For Course on Legislative Ethics and Codes of Conduct
Unit 1
Question 1. Ethics reforms were originally adopted:
- By the public sector;
- By the NGOs;
- By the companies operating in countries where the labor market is regulated;
- By the companies operating in countries in which the labor market is unregulated.
Question 2. Ethics reforms were introduced because:
- Workers were always on strike and companies were often under-performing;
- Trade unions were always antagonizing management;
- Governments forced companies to do so;
- Companies thought that this was the best way to protect their reputation and preserve their competitiveness on the global markets.
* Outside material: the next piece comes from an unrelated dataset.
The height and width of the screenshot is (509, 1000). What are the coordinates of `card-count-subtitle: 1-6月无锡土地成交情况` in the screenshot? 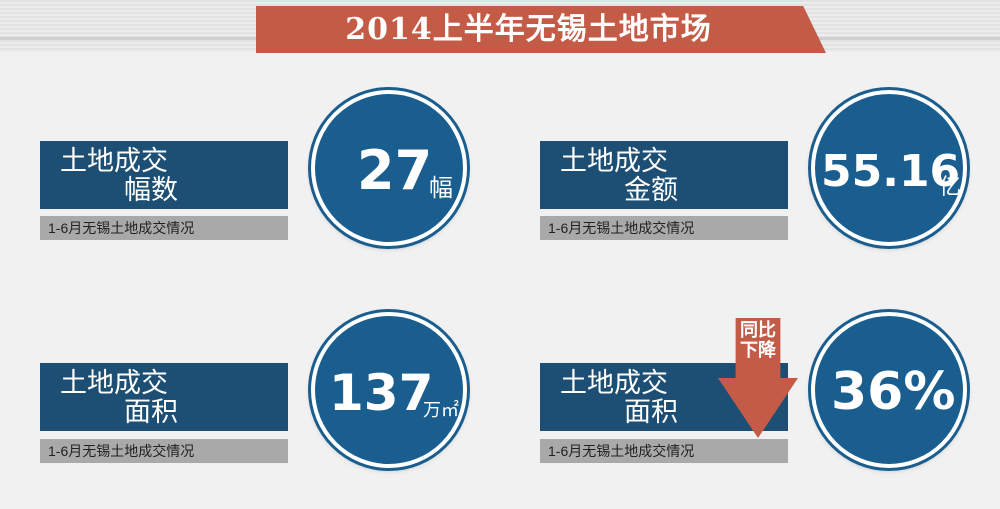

Question 3. The establishment of ethics regimes requires:
- Lowering the costs of labor to preserve companies’ competitiveness on the markets;
- Governments’ support in the form of state subsidies for the unemployed and the underemployed;
- Monitoring agencies that certify whether companies the standards that they had set for themselves;
- Monitoring agencies that establish the standards by which companies should be evaluated.
Unit 3
Question 1. The public sector became sensitive to ethics concerns because:
- The economy had gone global;
- The public sector wants to be as efficient as private sector;
- Government officials are naturally inclined to increase bureaucratic rules and regulations;
- The public’s trust in the government had dramatically declined.